= Beginning of Section =
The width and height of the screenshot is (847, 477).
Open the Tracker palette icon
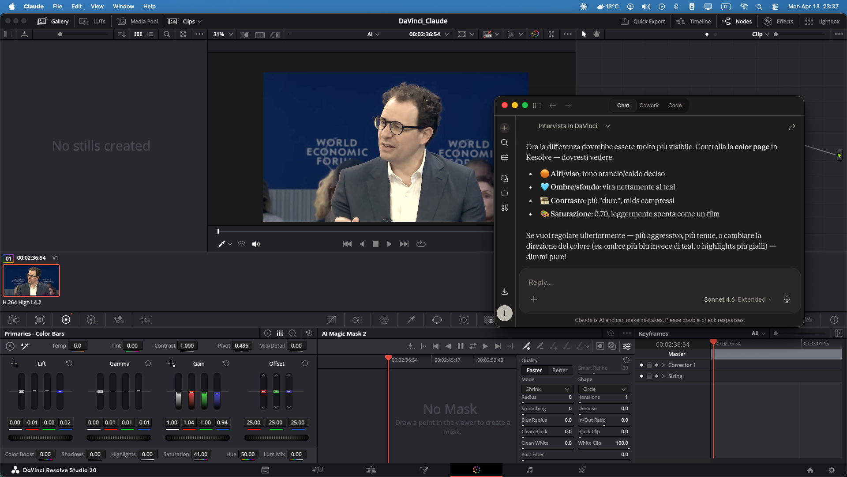(x=464, y=320)
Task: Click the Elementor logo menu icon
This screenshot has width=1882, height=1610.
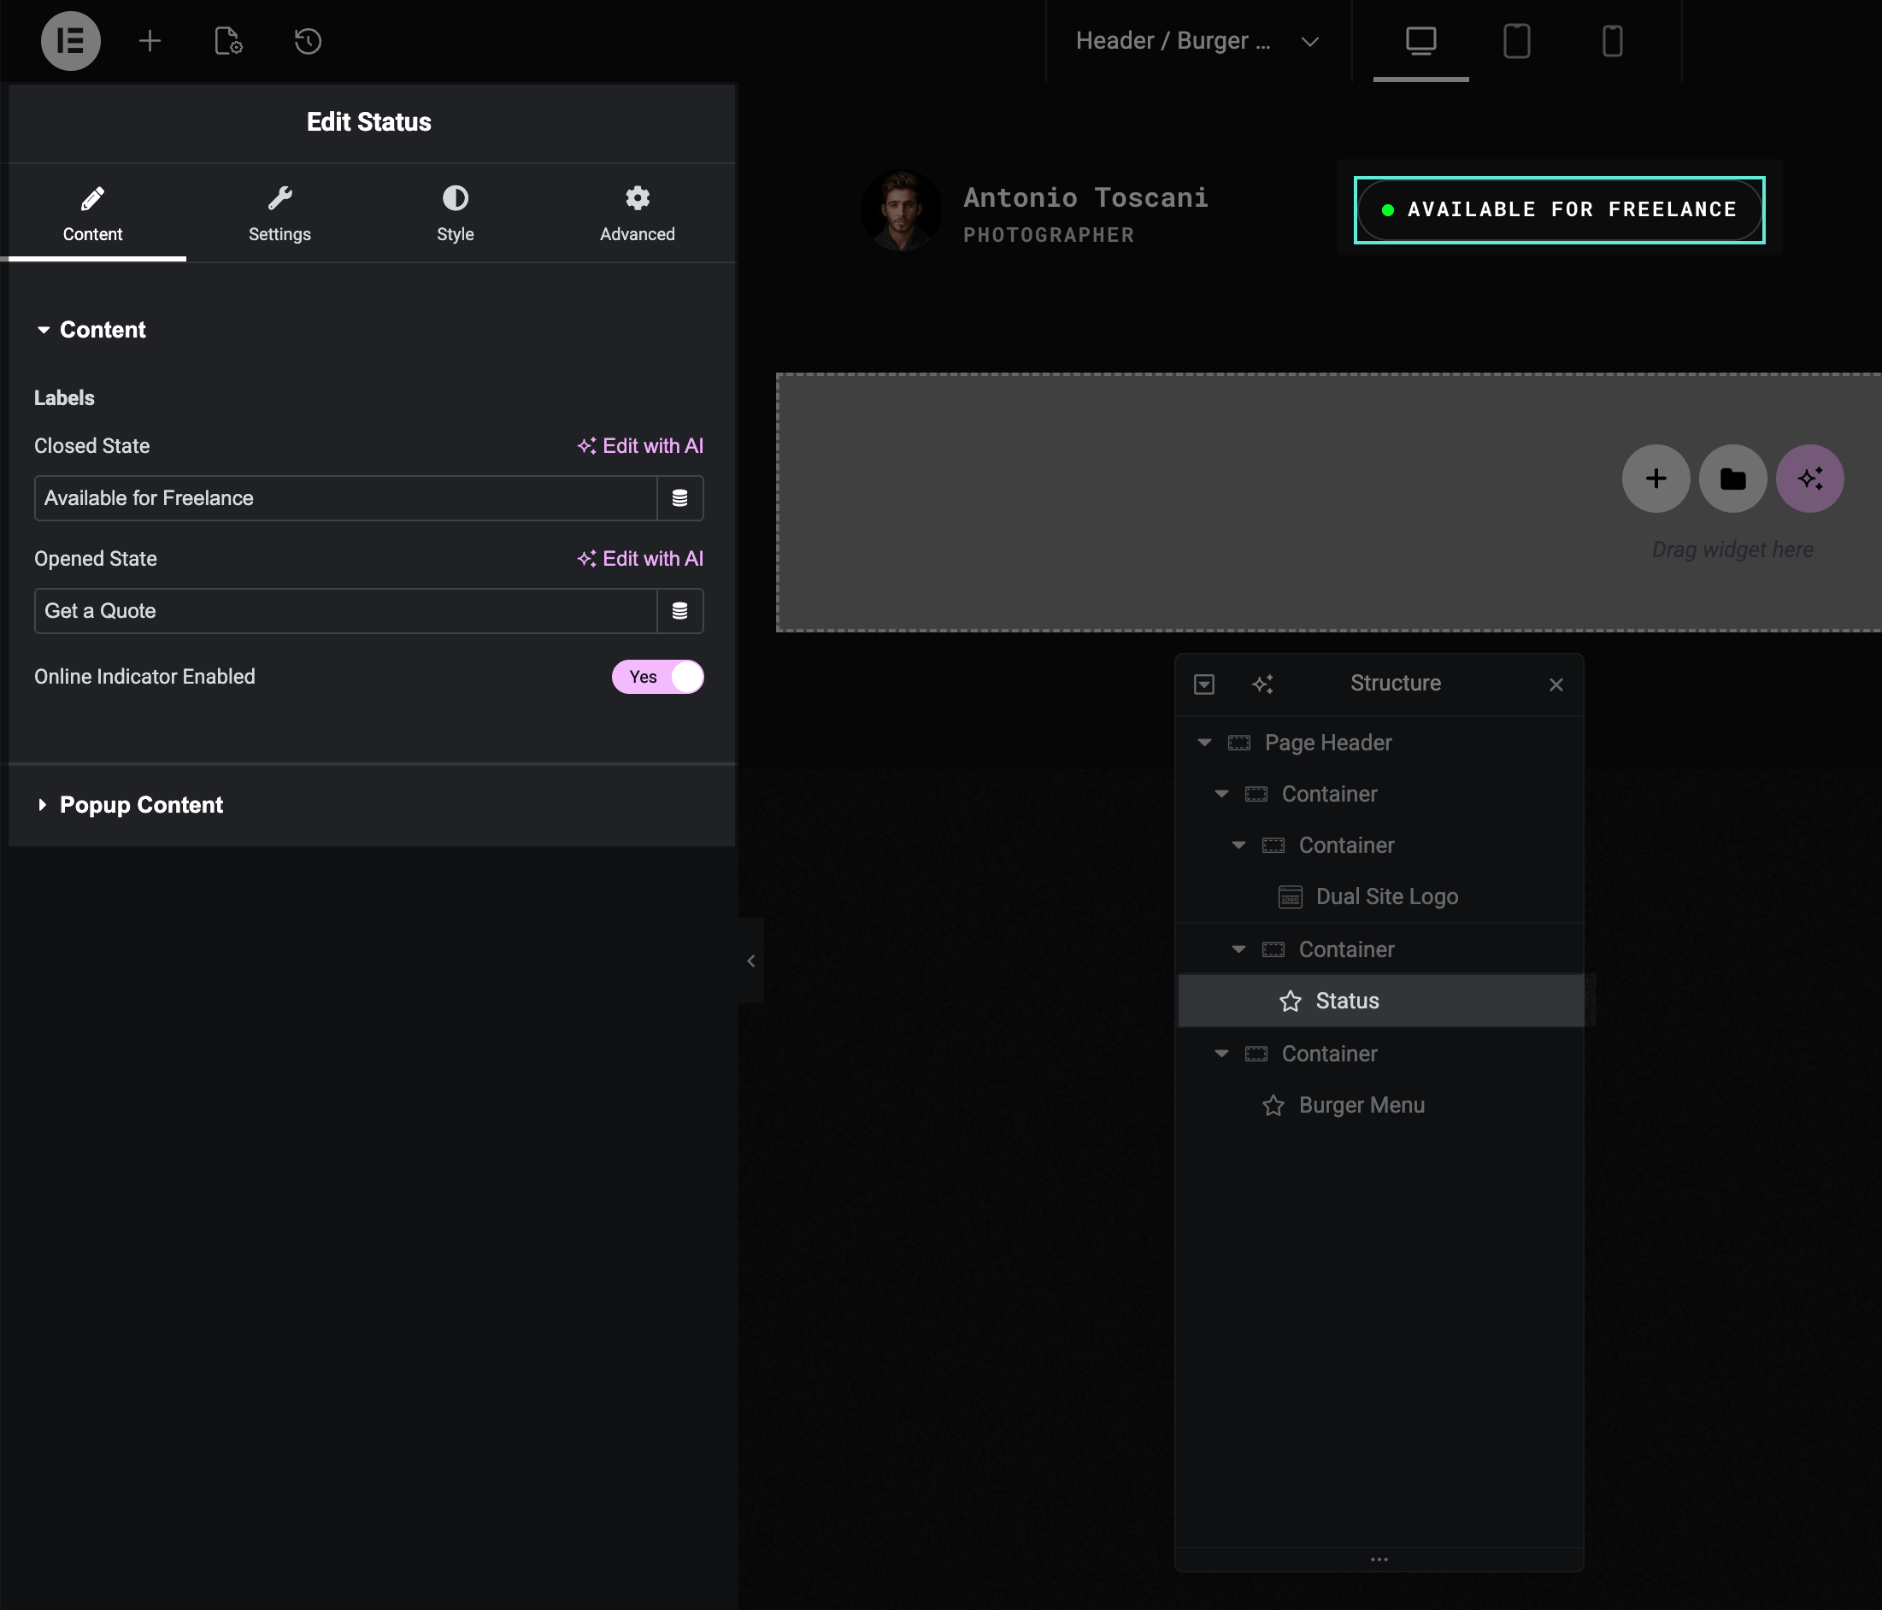Action: click(70, 41)
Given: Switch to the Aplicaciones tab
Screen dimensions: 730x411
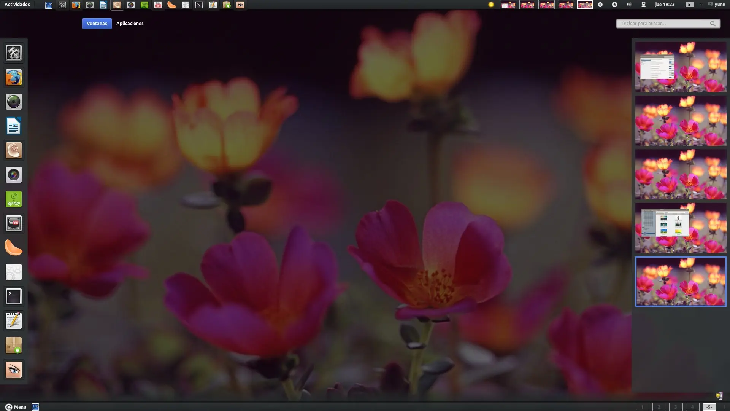Looking at the screenshot, I should (x=130, y=23).
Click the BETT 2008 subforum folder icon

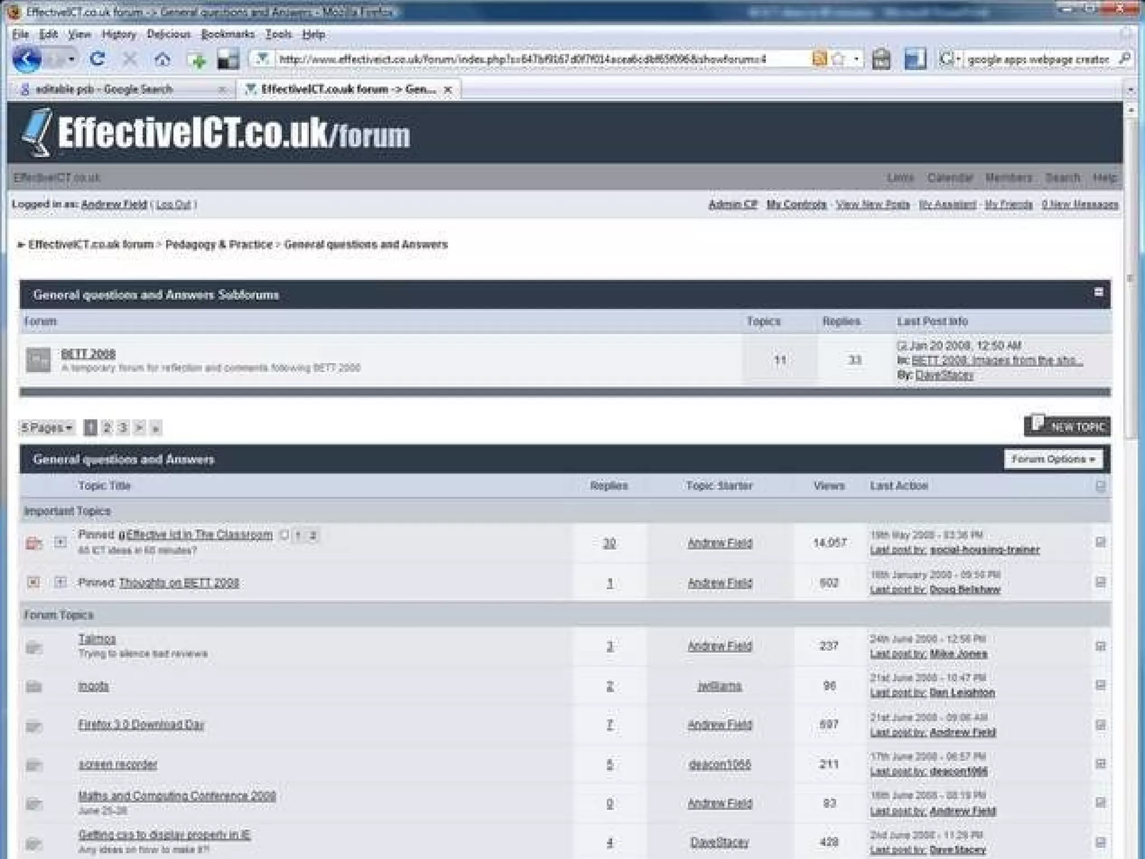click(39, 360)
= End of Section =
ACTIVITY:
What you hand back should match the entries above exactly, except that no picture appears.

ANSWER BOX:
The width and height of the screenshot is (847, 477).
Open the Tracker palette icon
(x=464, y=320)
Task: Click the Elementor logo menu icon
This screenshot has width=1882, height=1610.
Action: click(70, 41)
Given: Switch to the Aplicaciones tab
Screen dimensions: 730x411
Looking at the screenshot, I should (x=130, y=23).
Click the BETT 2008 subforum folder icon

click(39, 360)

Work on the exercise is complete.